La prensa británica se colocó a la cabeza de Europa, y el movimiento de 1848 supuso una floración de periódicos mucho mayor de todo lo conocido hasta entonces. Se empezaron a prefigurar modelos informativos nacionales. Al otro lado del Atlántico, en EEUU, se produjo una verdadera revolución: la <<primera generación de prensa de masas>>. El periodismo norteamericano creará un modelo y verdaderos imperios informativos apoyados en el periodismo popular.
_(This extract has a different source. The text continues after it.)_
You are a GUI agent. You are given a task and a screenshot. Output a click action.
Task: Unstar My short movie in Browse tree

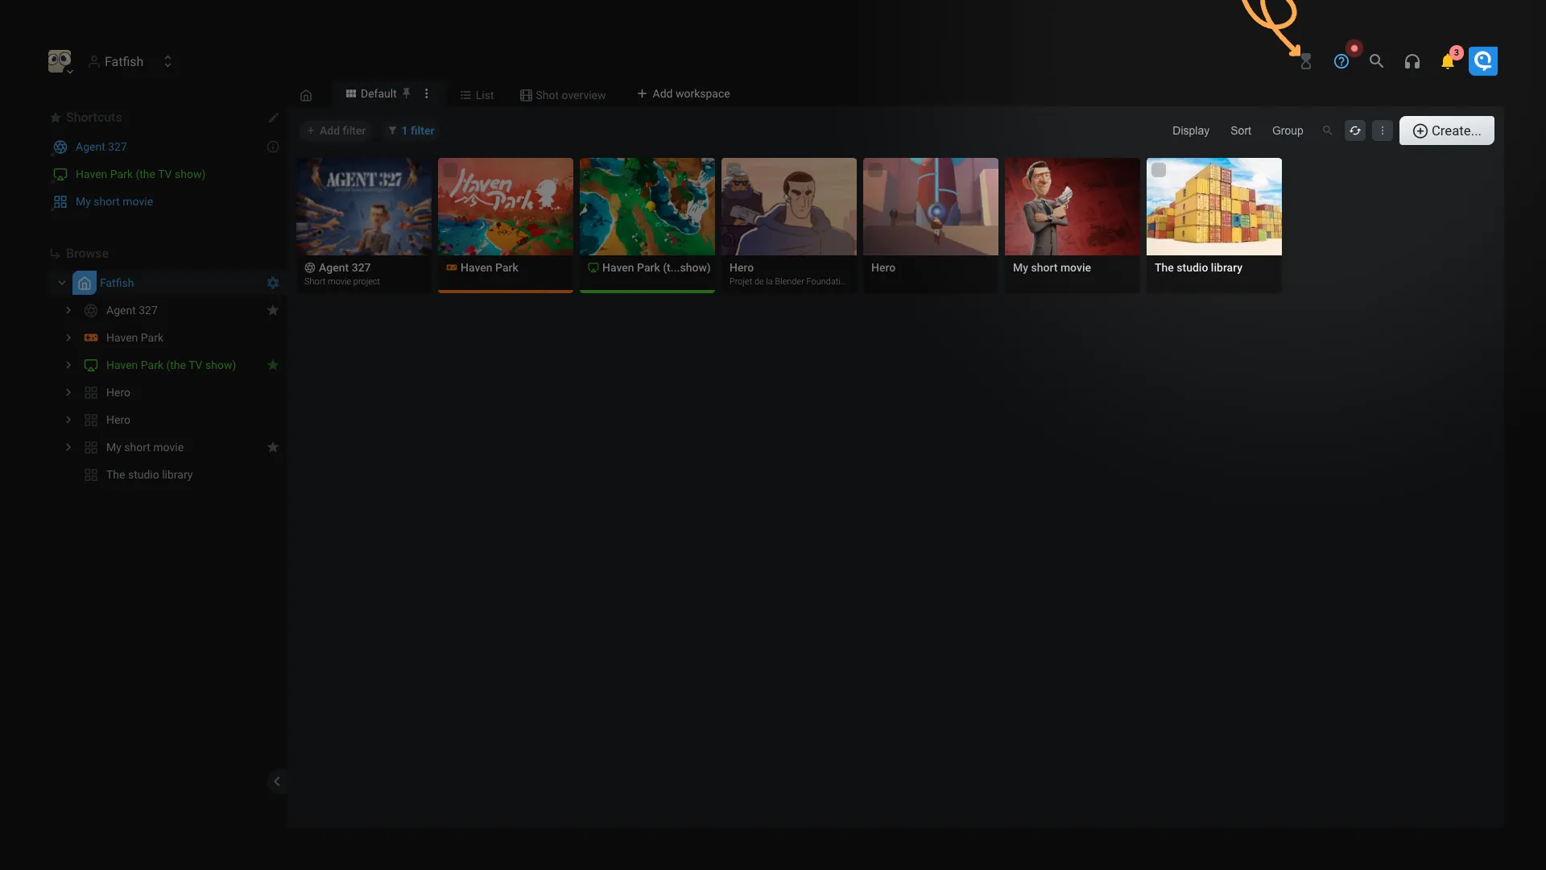(273, 447)
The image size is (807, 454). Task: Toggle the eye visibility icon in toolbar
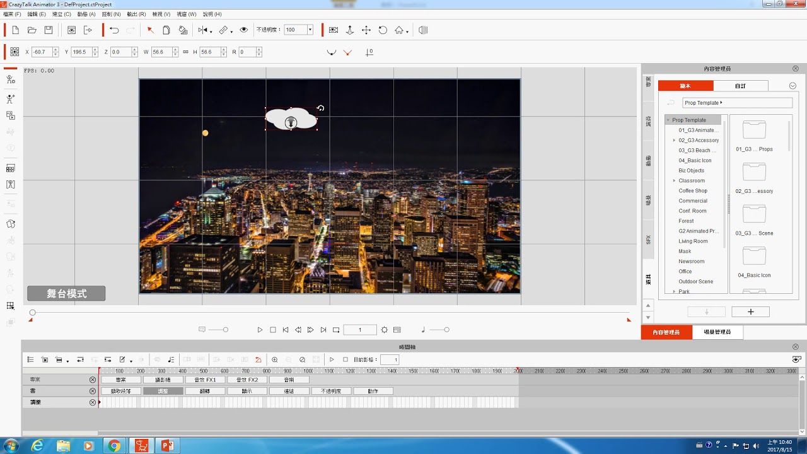coord(244,30)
LA IMPRENTA EN EL SIGLO XX

El siglo XX vio nacer a otros potentes medios de comunicación. Y, de hecho, la aparición y el desarrollo de la radio y, más tarde, de la televisión modificaron sustancialmente la relación del hombre moderno con los medios de comunicación. Estos grandes medios de masas acercaron la información y el entretenimiento a amplios sectores de la población y modificaron también el terreno informativo, convirtiendo la prensa en un medio de reflexión. A pesar de esto, no parece probable y, mucho menos, inminente, la desaparición de la prensa, incluso con la revolución en el mundo de los textos escritos que ha supuesto la informática, la cual ha modificado también algunos usos del mundo editorial y hace que los libros y periódicos se escriban en uno de sus soportes para más adelante someter los textos a programas de maquetación y edición que producen finalmente el texto en la forma en que el lector va a encontrarlo. Pero no es probable que pueda sustituir al soporte formado por el papel y la tinta. Igualmente, y antes que la informática, llegó la máquina de escribir, que daba la posibilidad de hacer varias copias de un texto a cualquier individuo. También se inventó después el ciclostil, pero hoy por hoy, aunque los periódicos y los libros se producen con una técnica que dista enormemente de la originaria, Gutenberg reconocería hoy el mismo producto acabado como precedente de la técnica que invento.